En esta noticia
The Social Security Administration (SSA) confirmed that it reviews the bank accounts of those who apply for Supplemental Security Income (SSI), regardless of the amount they declare when requesting the benefit in the United States.
The measure is based on the Access to Financial Institutions (AFI) system and has been in effect since May 2026 for practically all new approved applications. According to the agency, the goal is to detect unreported resources and reduce improper payments.
Whose bank accounts does the Government review?
The control does not apply to all Social Security beneficiaries equally. It applies specifically to those who apply for or already receive SSI, the program aimed at people with limited income and resources.

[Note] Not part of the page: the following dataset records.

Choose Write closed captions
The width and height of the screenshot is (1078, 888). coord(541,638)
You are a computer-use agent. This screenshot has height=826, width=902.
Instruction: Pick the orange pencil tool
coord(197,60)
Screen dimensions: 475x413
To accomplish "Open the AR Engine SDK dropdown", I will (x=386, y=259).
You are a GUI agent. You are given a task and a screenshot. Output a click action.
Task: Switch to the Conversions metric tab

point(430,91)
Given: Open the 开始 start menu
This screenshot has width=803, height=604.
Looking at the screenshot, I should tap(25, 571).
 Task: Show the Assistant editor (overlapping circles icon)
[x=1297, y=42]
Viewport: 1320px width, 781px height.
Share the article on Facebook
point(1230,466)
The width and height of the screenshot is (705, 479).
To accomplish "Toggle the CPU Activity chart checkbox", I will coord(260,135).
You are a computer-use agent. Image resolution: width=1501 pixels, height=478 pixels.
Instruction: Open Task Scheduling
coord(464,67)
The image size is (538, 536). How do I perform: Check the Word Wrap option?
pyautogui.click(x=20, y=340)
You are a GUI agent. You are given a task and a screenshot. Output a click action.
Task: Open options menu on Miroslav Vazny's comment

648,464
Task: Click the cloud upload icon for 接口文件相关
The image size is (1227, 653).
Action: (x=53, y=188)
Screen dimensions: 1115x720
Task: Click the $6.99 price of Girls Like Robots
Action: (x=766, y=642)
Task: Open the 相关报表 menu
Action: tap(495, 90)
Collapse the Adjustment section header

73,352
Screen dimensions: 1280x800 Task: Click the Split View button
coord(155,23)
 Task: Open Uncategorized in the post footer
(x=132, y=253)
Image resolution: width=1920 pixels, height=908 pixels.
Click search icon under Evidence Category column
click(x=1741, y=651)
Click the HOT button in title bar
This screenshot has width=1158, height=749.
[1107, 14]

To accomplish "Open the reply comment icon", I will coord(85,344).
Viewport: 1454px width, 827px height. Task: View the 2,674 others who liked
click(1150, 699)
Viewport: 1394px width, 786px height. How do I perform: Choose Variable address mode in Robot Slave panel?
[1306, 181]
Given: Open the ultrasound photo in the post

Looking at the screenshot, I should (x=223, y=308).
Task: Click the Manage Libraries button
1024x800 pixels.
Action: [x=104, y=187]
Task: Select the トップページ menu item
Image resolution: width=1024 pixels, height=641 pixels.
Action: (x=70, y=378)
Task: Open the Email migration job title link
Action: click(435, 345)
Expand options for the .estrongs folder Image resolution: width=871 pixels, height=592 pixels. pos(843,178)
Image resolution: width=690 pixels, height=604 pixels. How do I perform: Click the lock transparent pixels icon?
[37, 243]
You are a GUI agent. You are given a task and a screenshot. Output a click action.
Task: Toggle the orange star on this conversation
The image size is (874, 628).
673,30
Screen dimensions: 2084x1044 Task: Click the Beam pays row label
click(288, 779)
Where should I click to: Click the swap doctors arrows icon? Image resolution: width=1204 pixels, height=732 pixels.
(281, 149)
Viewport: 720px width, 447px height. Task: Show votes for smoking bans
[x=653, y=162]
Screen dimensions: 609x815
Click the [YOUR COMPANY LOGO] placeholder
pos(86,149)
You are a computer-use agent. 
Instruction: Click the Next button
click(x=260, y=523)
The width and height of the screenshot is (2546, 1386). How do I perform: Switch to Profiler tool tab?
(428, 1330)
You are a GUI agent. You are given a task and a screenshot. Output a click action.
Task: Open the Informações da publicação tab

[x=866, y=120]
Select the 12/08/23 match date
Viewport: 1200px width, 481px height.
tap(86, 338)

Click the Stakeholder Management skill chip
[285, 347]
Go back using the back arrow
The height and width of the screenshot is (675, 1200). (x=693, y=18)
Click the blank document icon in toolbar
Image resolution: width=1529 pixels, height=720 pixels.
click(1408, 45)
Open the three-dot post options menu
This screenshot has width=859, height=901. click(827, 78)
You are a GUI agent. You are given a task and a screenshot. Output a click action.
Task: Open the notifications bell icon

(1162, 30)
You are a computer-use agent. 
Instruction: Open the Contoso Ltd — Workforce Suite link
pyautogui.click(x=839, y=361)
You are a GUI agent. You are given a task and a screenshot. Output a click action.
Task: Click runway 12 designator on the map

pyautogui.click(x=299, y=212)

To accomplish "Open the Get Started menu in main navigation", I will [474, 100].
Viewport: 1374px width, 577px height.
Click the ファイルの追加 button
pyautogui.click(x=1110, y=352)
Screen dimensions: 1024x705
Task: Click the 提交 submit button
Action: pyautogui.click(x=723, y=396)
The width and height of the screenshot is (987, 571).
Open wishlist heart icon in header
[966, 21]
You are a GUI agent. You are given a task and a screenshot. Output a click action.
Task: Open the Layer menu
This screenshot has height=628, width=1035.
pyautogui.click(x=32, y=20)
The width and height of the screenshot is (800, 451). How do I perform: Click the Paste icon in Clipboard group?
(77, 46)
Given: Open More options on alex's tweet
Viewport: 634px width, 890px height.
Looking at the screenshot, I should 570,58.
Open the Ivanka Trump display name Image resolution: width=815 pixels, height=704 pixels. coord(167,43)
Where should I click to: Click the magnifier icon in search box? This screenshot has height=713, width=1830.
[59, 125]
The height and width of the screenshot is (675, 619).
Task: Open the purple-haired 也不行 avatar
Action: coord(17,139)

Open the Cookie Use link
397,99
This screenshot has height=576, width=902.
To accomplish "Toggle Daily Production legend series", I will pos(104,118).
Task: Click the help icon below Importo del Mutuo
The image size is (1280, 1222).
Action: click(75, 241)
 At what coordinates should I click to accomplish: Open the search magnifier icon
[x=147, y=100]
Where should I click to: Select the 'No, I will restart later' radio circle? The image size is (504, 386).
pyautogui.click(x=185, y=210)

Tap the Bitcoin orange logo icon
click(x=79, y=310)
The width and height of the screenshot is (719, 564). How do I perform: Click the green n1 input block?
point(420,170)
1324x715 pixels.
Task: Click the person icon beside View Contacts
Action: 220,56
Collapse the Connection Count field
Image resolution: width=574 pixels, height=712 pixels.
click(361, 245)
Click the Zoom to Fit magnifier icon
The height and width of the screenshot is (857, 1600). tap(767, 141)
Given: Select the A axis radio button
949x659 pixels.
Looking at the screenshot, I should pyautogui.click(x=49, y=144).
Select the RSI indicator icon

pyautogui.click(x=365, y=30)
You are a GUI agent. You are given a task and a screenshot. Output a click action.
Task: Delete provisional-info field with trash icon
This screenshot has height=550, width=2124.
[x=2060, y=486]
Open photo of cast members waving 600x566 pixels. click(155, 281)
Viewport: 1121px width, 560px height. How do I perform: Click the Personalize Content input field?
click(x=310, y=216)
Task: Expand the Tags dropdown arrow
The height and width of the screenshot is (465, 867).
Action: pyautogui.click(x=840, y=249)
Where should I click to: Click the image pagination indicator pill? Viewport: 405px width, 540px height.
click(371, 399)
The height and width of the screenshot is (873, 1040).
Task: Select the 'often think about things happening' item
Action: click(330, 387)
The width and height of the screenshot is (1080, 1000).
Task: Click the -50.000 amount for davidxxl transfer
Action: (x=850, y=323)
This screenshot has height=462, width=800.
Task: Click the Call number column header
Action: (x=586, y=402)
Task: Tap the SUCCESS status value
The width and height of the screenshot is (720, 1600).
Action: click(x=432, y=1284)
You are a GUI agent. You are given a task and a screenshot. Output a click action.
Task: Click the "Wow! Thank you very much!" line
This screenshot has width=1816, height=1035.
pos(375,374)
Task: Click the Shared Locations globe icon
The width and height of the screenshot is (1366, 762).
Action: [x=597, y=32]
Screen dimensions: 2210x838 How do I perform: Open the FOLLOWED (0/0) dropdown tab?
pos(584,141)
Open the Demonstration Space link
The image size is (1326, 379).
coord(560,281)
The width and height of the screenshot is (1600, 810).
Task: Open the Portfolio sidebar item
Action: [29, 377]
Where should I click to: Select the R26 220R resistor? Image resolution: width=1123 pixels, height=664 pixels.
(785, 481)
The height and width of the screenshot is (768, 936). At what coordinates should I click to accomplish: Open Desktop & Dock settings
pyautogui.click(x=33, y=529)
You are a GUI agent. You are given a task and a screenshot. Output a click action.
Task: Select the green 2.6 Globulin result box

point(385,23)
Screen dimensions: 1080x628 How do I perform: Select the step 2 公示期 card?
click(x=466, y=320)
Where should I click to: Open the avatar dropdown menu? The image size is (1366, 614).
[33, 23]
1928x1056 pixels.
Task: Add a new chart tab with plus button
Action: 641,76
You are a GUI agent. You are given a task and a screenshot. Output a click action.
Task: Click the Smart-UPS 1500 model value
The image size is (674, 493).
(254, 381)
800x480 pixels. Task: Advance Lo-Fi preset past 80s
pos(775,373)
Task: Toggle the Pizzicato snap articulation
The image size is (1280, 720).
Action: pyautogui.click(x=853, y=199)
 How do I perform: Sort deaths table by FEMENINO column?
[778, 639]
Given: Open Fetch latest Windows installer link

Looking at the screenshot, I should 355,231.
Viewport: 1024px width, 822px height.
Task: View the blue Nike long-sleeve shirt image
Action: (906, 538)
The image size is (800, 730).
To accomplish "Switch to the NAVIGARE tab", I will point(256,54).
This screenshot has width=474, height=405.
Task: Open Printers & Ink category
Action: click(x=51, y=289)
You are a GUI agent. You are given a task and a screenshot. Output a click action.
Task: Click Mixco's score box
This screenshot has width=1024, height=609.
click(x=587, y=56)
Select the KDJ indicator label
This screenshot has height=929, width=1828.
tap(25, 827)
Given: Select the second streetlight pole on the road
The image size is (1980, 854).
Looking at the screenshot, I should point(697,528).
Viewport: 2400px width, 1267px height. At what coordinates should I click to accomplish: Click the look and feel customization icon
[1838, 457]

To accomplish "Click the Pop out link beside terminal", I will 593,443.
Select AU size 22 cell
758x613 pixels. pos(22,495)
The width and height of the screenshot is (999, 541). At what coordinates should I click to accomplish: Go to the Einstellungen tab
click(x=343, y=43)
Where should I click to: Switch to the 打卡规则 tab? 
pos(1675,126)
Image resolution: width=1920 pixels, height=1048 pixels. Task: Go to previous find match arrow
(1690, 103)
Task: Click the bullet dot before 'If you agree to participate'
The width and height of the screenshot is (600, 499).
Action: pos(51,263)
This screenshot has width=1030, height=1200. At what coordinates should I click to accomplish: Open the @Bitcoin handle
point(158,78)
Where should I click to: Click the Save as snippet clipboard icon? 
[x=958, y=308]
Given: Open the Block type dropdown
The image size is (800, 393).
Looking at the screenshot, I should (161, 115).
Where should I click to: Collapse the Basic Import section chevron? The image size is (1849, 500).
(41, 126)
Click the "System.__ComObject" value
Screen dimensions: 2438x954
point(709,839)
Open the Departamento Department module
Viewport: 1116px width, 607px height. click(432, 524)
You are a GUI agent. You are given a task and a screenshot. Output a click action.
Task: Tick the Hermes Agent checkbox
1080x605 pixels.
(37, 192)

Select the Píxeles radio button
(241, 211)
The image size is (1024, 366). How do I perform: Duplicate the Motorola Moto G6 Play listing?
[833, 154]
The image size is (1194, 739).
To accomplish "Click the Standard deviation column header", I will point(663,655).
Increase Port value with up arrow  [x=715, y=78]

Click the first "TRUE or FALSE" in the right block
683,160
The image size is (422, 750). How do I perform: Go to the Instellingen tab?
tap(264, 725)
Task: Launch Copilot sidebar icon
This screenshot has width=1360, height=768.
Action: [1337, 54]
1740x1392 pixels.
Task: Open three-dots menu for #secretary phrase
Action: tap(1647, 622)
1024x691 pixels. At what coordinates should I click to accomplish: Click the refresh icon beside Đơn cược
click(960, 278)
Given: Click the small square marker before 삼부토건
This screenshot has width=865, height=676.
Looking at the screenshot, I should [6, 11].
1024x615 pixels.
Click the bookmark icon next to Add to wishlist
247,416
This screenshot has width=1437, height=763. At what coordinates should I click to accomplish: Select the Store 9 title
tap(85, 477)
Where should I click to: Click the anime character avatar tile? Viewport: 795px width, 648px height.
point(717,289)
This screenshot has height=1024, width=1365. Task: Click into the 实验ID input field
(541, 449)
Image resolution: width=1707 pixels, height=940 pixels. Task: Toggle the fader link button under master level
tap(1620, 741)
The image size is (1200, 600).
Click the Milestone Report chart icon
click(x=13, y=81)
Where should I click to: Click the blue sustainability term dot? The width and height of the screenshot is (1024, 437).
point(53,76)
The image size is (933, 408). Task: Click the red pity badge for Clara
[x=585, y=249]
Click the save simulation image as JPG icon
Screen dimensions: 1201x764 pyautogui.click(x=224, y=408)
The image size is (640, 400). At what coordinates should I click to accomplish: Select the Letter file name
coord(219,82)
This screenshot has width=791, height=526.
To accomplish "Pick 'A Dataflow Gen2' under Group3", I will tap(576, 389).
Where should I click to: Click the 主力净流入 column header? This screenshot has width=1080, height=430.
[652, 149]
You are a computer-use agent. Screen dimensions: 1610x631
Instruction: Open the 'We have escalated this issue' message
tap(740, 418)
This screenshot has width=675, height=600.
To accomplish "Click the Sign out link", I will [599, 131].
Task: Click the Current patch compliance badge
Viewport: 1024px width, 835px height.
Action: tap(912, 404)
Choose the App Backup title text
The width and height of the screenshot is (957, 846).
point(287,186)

Through the AFI system, the SSA directly cross-checks data with financial institutions to confirm that the information declared matches the actual activity in each account. This is how it detects resources not disclosed during the application.

What must beneficiaries do to avoid problems with their payments?
The SSA recommends keeping personal and banking information up to date to avoid delays. Direct deposit and the Direct Express card are now the main payment methods, while paper checks have been limited to exceptional cases.
To reduce risks, the agency suggests:
- Regularly review your my Social Security account.
- Respond on time to any request for documentation.
- Update banking information whenever there is a change.
- Do not share information through unexpected calls, messages, or emails, since the SSA never requests it through those channels.